Ground preparation is under way, and the project should be completed and open to the public by Oct. 16.
A Sausalito team (landscape architects Ann Baker and Donald Sibbett, interpretative planner Jessica Brainard, and exhibit designer Chika Kurotaki) submitted the winning design (online).
The garden will provide a year-around food source for honey bees and create awareness for the plight of the honey bee.
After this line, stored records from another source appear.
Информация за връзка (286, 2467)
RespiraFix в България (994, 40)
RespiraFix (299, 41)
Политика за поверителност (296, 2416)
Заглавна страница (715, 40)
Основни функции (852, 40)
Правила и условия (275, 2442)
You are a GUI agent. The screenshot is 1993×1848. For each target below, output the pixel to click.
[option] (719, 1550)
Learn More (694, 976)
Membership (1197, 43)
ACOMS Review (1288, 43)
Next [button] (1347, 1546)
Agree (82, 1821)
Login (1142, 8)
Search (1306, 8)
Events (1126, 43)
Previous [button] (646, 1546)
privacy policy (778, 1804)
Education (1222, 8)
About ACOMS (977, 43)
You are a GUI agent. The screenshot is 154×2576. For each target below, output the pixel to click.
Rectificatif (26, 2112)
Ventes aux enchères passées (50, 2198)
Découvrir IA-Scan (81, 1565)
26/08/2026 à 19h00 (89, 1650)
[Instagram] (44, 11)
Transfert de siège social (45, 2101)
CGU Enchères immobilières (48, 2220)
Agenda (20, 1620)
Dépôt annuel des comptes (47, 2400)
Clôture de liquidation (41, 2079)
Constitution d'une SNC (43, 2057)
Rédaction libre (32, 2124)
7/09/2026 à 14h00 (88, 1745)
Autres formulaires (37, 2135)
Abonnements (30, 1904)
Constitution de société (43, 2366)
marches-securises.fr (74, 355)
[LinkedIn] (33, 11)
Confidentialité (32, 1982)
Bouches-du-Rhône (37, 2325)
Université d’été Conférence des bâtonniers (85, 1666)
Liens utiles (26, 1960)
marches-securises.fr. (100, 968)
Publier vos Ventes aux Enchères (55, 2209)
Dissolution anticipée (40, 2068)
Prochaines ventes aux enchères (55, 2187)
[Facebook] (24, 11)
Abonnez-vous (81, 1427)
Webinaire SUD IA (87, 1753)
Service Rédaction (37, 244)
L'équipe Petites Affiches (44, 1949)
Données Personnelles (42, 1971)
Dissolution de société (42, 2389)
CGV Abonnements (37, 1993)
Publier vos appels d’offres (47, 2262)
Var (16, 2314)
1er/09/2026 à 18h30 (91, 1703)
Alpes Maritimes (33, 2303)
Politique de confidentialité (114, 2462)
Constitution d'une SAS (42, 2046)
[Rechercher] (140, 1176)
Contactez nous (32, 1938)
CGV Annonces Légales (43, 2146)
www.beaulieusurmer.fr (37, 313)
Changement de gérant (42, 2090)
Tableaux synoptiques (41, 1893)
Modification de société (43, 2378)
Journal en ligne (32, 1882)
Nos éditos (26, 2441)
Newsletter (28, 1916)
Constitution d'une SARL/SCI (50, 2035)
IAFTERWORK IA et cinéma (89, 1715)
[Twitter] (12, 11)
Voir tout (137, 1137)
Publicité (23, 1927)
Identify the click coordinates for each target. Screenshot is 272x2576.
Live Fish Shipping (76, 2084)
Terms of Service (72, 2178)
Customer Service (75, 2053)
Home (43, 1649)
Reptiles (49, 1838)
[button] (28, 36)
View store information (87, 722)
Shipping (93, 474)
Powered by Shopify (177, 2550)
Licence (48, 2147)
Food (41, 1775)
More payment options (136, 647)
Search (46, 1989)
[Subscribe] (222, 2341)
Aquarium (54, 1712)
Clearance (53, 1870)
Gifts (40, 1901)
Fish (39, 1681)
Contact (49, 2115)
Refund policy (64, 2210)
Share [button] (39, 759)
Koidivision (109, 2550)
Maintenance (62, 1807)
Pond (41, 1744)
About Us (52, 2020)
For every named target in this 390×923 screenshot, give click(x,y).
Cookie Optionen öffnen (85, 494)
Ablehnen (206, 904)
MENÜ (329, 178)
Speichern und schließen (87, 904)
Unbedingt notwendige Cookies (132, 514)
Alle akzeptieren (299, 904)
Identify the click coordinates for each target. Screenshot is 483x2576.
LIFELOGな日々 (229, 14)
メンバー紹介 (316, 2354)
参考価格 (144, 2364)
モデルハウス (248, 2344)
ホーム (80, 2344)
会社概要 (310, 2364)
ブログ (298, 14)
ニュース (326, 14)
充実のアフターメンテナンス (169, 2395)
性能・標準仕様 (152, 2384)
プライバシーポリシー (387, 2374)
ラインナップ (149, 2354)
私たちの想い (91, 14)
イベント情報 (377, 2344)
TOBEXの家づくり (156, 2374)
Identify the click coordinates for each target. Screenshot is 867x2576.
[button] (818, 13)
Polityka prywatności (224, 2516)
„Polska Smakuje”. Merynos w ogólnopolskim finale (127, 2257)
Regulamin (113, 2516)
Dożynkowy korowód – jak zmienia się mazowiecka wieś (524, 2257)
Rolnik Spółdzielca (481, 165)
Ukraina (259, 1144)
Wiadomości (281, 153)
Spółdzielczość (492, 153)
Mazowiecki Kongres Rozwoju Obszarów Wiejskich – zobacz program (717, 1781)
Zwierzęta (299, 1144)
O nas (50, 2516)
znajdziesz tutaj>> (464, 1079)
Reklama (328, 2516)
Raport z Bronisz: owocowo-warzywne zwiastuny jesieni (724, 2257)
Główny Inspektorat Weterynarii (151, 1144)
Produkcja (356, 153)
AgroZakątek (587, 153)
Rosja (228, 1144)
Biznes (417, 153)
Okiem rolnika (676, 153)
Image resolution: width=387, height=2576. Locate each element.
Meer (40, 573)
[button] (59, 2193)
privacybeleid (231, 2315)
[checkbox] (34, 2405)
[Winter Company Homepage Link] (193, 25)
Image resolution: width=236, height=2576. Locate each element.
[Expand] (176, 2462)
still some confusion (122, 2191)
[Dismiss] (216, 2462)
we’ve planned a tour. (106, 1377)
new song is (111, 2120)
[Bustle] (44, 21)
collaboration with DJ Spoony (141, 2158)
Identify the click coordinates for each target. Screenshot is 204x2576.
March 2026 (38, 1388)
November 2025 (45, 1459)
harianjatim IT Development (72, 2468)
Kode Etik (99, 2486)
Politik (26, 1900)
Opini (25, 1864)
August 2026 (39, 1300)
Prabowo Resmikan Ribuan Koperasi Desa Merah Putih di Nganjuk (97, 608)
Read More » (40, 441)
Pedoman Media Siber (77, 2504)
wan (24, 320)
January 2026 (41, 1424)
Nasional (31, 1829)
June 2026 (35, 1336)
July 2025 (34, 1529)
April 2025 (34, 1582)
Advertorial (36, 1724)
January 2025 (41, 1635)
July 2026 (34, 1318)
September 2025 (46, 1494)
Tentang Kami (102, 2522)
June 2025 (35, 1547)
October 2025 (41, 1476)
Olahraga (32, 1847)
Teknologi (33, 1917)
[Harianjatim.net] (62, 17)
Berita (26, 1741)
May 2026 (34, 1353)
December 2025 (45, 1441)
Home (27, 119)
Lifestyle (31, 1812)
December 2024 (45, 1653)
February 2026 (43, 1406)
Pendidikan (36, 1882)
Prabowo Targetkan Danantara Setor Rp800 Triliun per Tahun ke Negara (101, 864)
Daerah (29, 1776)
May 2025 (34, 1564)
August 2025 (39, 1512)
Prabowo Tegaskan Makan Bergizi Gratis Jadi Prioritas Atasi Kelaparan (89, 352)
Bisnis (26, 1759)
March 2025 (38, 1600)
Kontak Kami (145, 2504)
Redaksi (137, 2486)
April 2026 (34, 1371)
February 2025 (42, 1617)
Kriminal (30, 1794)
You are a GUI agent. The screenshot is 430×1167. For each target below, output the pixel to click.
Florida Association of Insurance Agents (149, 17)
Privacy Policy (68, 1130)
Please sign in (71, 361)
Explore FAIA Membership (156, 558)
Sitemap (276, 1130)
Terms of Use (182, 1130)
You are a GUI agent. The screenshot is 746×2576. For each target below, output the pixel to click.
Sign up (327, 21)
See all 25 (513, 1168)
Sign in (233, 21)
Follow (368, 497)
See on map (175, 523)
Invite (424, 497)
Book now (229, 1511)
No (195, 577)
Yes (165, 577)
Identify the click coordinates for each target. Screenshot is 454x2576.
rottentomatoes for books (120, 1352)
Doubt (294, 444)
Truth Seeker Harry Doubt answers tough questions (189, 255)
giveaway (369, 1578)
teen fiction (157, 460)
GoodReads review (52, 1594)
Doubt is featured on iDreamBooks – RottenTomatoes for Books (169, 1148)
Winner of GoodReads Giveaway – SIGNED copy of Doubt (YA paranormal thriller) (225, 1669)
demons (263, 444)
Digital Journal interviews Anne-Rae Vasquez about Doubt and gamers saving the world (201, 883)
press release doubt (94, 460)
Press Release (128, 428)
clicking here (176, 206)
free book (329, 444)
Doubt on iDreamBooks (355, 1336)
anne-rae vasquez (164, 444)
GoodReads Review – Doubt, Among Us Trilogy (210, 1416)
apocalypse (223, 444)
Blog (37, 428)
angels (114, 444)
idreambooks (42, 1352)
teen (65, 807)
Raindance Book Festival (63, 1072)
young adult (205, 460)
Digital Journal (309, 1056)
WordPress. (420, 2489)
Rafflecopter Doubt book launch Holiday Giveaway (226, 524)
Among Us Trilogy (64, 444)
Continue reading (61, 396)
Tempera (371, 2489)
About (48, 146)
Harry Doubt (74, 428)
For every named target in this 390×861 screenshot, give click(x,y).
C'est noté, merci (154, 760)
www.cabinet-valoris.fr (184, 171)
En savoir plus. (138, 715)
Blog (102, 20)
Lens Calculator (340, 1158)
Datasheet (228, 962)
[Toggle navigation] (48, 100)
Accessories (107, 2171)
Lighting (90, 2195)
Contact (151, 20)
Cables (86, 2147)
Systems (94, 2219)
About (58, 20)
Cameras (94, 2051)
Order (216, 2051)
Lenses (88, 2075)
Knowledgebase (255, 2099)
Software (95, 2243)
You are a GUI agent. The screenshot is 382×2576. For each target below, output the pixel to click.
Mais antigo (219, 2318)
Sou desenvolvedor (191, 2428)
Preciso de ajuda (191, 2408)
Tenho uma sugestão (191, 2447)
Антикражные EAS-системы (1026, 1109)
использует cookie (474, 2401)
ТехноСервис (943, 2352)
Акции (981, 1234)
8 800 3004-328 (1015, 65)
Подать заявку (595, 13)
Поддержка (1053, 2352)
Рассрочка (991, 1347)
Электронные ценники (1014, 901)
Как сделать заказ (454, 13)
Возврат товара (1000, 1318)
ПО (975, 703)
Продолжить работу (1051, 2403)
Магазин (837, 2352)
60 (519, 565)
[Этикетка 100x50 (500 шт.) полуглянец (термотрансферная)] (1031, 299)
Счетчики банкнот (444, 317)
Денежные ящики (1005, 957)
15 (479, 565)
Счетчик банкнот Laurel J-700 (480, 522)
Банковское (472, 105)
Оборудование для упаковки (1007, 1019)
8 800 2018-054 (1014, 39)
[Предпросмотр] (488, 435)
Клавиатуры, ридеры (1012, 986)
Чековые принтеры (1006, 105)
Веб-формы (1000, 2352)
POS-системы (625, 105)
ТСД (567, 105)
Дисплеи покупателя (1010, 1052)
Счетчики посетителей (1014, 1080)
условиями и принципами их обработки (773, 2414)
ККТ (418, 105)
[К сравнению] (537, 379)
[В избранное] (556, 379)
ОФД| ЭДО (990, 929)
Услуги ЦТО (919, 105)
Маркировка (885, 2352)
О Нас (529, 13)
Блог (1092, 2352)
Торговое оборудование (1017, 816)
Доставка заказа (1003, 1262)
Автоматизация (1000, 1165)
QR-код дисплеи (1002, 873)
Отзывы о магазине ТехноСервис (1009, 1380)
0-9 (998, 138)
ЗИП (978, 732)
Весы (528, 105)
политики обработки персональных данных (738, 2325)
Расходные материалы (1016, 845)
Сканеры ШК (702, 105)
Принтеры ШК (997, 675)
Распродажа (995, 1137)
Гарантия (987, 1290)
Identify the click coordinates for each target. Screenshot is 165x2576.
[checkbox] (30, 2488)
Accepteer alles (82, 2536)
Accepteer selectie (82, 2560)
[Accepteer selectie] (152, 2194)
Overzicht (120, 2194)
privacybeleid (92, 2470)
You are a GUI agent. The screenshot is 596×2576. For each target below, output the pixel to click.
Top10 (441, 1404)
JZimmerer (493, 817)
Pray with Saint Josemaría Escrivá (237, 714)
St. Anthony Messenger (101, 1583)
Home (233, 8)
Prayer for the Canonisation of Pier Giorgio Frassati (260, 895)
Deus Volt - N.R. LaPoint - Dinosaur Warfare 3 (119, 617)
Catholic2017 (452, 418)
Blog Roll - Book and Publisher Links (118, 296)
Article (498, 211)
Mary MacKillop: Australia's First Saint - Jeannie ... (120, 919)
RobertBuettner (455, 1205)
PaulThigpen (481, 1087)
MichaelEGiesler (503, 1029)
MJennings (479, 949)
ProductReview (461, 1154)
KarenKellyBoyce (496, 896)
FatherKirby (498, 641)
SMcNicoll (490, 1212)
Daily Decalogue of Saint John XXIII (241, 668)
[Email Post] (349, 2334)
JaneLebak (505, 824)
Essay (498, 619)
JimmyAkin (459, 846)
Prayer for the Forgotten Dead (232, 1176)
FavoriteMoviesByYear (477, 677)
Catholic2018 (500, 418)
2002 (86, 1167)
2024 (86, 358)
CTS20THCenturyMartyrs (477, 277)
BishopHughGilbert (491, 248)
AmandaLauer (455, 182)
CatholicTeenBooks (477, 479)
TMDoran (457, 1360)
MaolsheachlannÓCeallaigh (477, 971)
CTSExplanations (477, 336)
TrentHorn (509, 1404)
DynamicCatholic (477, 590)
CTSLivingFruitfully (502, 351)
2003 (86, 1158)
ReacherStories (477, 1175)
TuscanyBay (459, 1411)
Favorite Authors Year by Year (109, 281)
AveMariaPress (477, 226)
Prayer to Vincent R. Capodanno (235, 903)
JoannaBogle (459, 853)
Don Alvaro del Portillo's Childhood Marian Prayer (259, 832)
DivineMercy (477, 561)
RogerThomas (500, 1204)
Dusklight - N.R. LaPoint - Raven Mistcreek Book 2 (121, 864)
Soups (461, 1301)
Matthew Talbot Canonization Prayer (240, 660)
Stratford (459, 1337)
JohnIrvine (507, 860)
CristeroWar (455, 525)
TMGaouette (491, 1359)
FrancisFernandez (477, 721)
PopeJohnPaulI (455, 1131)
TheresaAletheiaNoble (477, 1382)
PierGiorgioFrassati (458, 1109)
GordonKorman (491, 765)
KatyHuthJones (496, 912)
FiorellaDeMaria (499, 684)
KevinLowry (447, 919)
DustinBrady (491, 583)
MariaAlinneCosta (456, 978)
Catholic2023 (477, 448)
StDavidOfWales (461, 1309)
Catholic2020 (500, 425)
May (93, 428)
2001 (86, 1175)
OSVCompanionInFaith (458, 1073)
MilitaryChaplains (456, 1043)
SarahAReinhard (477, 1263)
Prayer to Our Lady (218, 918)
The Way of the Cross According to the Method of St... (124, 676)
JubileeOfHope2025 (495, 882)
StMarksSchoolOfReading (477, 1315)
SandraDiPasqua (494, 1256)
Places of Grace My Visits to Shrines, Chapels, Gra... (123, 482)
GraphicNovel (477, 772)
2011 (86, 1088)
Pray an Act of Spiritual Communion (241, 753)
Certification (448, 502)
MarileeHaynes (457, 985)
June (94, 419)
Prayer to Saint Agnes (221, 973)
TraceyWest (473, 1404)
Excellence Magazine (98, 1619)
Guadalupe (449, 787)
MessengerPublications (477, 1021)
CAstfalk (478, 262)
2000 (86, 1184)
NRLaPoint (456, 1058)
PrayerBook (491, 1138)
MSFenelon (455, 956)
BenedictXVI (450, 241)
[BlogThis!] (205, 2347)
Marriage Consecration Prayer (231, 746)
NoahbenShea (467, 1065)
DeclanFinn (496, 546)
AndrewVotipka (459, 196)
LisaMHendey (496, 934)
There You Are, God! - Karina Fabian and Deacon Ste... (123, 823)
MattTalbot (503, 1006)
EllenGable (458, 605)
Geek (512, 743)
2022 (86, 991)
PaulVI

Visitors can glean ideas for their own bee friendly gardens.
The plants will include such bee favorites as lavender, sage, tower of jewels, swamp sunflower, catmint, angelica, clover, California buckwheat, California honeysuckle, woodbine honeysuckle, passionflower vine, globe thistle, coral bells, dwarf plumbago, dwarf oregano, purple dome aster, Mexican daisy, silver carpet aster, deer weed and mother of thyme.
With such a smorgasbord to choose from, it will be interesting to see which blossoms the bees go to first.
I'm betting on four: lavender, sage, catmint and tower of jewels.
- Author: Kathy Keatley Garvey
A field of dreams, for a honey bee, almost certainly would be a field of lavender.
Call it what you want, but if a bee could talk, it would probably be "lovely lavender."
When UC Cooperative Extension Apiculturist Eric Mussen, member of the UC Davis Department of Entomology faculty, guided a group of scientists from Ho Chi Minh City to commercial bee operations in the Central Valley, one of the stops was to Ann Beekman's lavender fields in Hughson, Stanislaus County.
Ann Beekman of Beekman and Beekman (beekeepers) grows lavender and keeps bees to produce honey, mead soaps and candles. She's featured in the UC Davis Small Farm Center’s book, Outstanding in Their Fields: California’s Women Farmers, which celebrates the achievements of 17 women farmers and ranchers.
Visiting the lavender fields is on my "honey-do" list, but presently, I'll have to be content capturing images of honey bees nectaring the lavender in our bee friendly garden.
And I'm eagerly awaiting the opening of the Häagen-Dazs Honey Bee Haven, a half-acre bee friendly garden near the Harry H. Laidlaw Jr. Honey Bee Research Facility at UC Davis. A group of Sausalito residents submitted the winning design, which will be implemented this year. A public dedication is tentatively scheduled in October.
The honey bees will surely be as happy as we bee lovers. We all love lavender.